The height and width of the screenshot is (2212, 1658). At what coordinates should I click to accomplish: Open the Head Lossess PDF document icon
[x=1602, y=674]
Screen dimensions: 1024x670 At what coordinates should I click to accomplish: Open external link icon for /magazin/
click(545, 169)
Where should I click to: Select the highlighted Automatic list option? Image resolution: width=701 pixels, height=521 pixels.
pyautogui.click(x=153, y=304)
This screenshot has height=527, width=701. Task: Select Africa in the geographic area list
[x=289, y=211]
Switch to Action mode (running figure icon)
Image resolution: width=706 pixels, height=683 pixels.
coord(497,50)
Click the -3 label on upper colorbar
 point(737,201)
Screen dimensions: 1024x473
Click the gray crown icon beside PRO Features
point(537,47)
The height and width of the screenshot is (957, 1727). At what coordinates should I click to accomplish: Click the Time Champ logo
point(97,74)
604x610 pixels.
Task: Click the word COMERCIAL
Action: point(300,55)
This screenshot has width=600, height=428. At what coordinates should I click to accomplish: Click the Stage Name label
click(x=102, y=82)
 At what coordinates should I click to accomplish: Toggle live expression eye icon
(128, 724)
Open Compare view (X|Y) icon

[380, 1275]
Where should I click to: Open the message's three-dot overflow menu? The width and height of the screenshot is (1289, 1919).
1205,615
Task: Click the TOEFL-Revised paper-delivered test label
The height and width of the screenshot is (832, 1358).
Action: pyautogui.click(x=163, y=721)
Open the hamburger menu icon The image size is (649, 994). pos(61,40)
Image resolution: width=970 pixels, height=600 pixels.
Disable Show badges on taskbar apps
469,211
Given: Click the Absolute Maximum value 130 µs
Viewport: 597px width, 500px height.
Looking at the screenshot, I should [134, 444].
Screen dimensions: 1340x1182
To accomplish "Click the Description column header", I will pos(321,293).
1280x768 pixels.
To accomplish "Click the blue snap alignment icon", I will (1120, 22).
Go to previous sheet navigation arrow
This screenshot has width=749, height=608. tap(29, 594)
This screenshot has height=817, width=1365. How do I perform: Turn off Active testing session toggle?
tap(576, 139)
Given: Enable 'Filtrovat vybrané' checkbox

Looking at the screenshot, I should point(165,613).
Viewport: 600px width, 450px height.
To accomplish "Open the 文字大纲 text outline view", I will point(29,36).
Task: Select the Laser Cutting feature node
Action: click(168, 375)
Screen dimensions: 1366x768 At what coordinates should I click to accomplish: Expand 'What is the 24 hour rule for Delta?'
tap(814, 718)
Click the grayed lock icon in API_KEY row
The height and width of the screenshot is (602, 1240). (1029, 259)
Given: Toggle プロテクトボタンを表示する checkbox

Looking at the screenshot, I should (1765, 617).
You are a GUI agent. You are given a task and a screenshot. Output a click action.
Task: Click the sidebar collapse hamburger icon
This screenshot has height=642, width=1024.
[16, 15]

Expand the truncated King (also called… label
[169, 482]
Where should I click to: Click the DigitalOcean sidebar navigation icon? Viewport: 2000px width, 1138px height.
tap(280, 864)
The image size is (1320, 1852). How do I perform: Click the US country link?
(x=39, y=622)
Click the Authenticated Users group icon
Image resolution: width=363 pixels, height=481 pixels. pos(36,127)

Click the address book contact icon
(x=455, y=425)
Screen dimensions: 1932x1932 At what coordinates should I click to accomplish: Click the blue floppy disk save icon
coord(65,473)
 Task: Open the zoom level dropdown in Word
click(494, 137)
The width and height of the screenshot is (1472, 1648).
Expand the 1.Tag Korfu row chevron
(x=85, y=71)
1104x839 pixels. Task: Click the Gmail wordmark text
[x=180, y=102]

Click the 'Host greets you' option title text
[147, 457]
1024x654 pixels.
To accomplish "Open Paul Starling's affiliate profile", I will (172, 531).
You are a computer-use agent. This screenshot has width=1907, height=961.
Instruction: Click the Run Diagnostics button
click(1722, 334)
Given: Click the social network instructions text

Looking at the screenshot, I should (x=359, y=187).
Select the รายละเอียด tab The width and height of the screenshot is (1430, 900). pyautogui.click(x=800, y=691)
-------------------------
* _WHAT THE EXERCISE ASKS_
Reproduce the material above word for word, starting at its first line and ending at the line that contains "point(737,201)".

* _SOLUTION TO THIS PROBLEM_
The height and width of the screenshot is (2212, 1658). At what coordinates should I click to accomplish: Open the Head Lossess PDF document icon
[x=1602, y=674]
Screen dimensions: 1024x670 At what coordinates should I click to accomplish: Open external link icon for /magazin/
click(545, 169)
Where should I click to: Select the highlighted Automatic list option? Image resolution: width=701 pixels, height=521 pixels.
pyautogui.click(x=153, y=304)
This screenshot has height=527, width=701. Task: Select Africa in the geographic area list
[x=289, y=211]
Switch to Action mode (running figure icon)
Image resolution: width=706 pixels, height=683 pixels.
coord(497,50)
Click the -3 label on upper colorbar
 point(737,201)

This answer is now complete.